Extrait du document:
↓

MM. Joffrey Berthou et Charles Albert Glaudon
Introduction
En octobre 2016, Dassault Aviation et son homologue indien Reliance Industries annoncent la création d’une joint-venture en Inde, qui intervient seulement un mois après l’achat de 36 Rafale produit par Dassault Aviation par le gouvernement indien.
Dassault Aviation est une entreprise française et l’un des leaders mondiaux de l’industrie aéronautique. Cette renommée est notamment due à son savoir-faire dans la production d’avions de combat comme le Rafale. De son côté, Reliance Industries est un grand groupe indien ayant des activités dans le BTP, le textile, le commerce de détail, les polymères et le pétrole. L’Inde et l’Asie représentent un marché à haut potentiel pour Dassault. A ce titre, la décision de s’installer en Inde via cette joint-venture permet à Dassault de se rapprocher du marché asiatique avec un partenaire local. Il s’agit ainsi d’une stratégie de croissance par la diminution des coûts fixes et variables en transférant en partie, et en centrant sa chaîne de production au plus près des pays producteurs des composants nécessaires au montage des appareils. Cette stratégie présente aussi des risques, ceux de pertes en savoir-faire et en qualité.
C’est dans ce contexte que nous avons fait le choix de nous intéresser à la joint-venture effectuée par Dassault en Inde avec Reliance Industries, et verrons en quoi ce choix s’installe dans un partenariat stratégique de longue date, tissé entre des entreprises françaises et indiennes du secteur de la défense.
Nous établirons le contexte du marché dans lequel Dassault Aviation est acteur, celui de l’aviation civile et militaire, observant les particularités de ce secteur, les enjeux stratégiques, les forces en présence, les principaux concurrents et les rapports de force qui en découlent, afin d’étudier le choix fait par Dassault. Nous n’omettrons pas de dresser les objectifs à court et moyen termes ainsi que les avantages et inconvénients de cette stratégie.

↑

Tâche à réaliser: Poursuivez l'étude ci-dessus sur la joint-venture de Dassault Aviation et Reliance Industries en Inde, en reprenant après la dernière phrase de son introduction.

Extrait de données:

↓

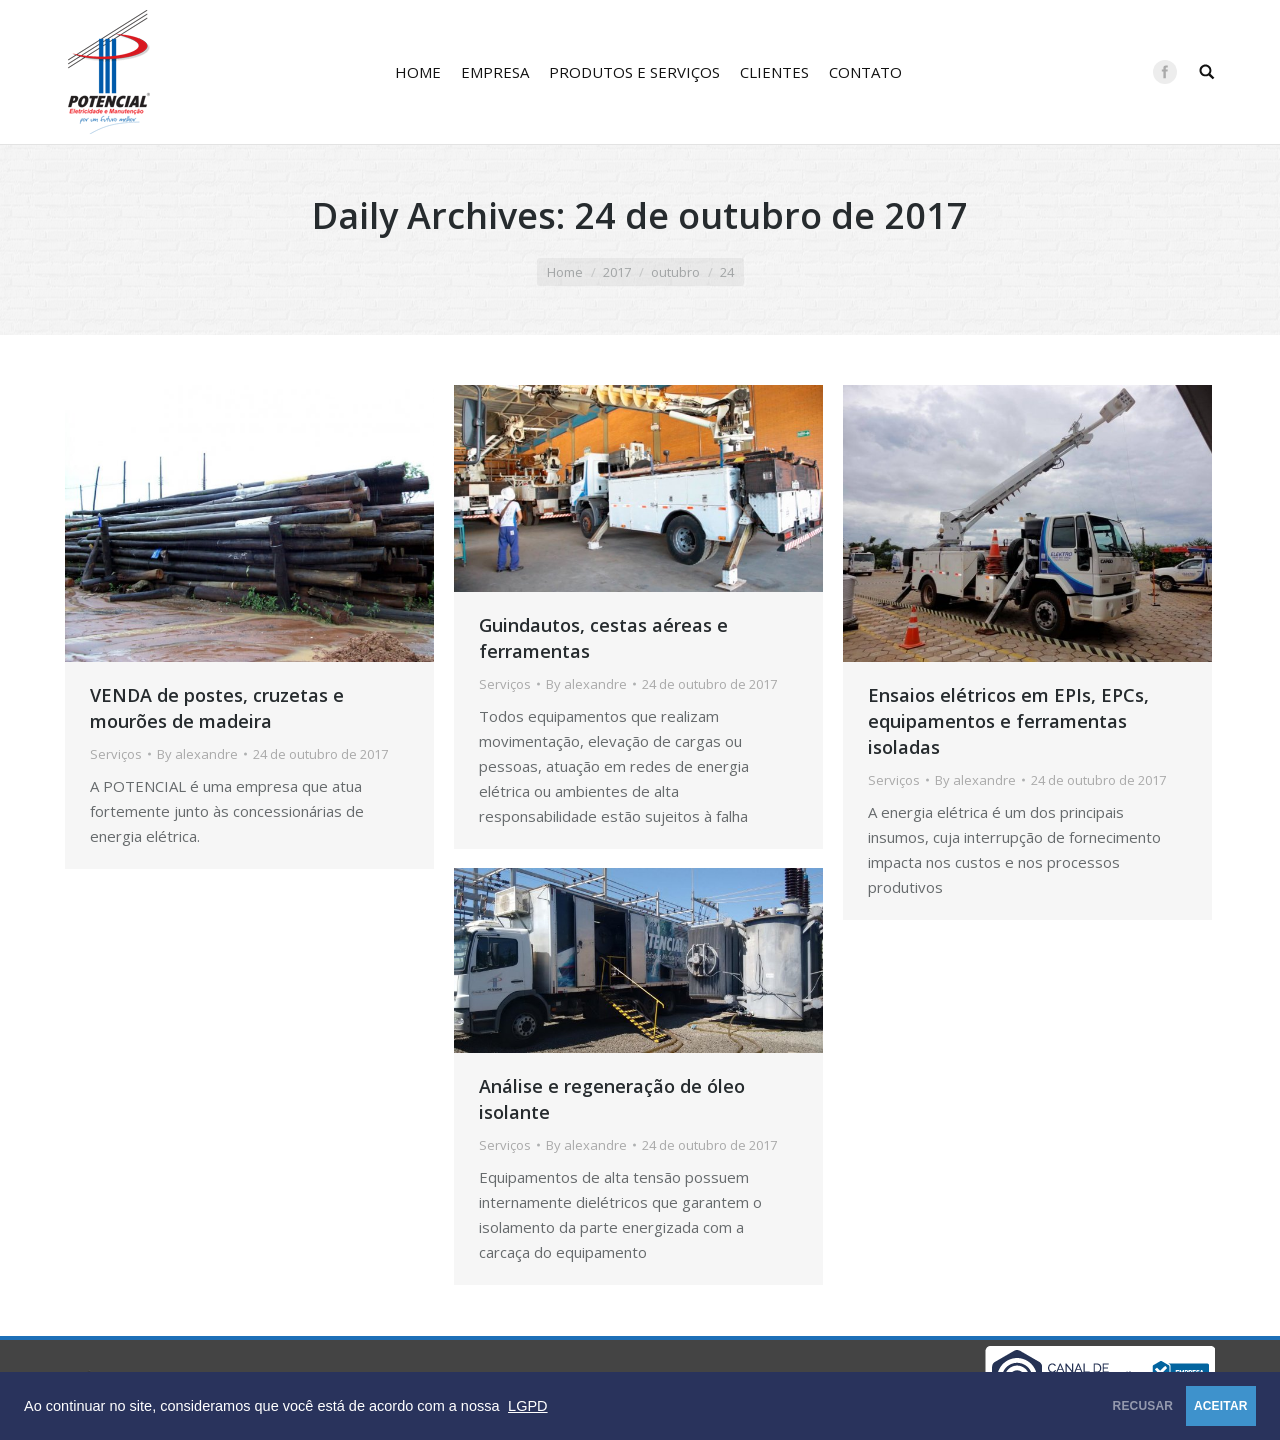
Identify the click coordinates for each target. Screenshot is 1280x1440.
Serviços (116, 754)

↑

Réponse rédigée:
I. Le contexte général du marché
a) Le groupe Dassault Aviation
Créée en 1916 sous le nom de Bloch par Marcel Bloch, la société prend le nom de Dassault en 1949. Dans les années d'après-guerre, Dassault se retrouve rapidement comme l’unique entreprise pouvant produire des avions de combat pour les besoins de l’armée française. Le groupe Dassault compte aujourd’hui plus d’une dizaine de filiales à travers le monde dont la société historique Dassault Aviation qui produit des avions combat, des jets privés et propose une large gamme de services autour de ses appareils1 . Elle possède ellemême des filiales qui offrent un réseau de stations-services, de maintenance et un service de location de jet privé dans le monde. En effet, avec plus 2 100 Falcon et 1 000 avions de combat en service, les services de maintenance représentent une part notable de ses activités. Dassault Aviation propose en parallèle un service de simulation et d'entraînement pour leurs avions de combat via Sogitec. Le groupe détient 25% du groupe Thales. Thales est un groupe d’armement produisant des pièces aéronautiques et des composants de missiles pouvant être employés par les avions de Dassault Aviation.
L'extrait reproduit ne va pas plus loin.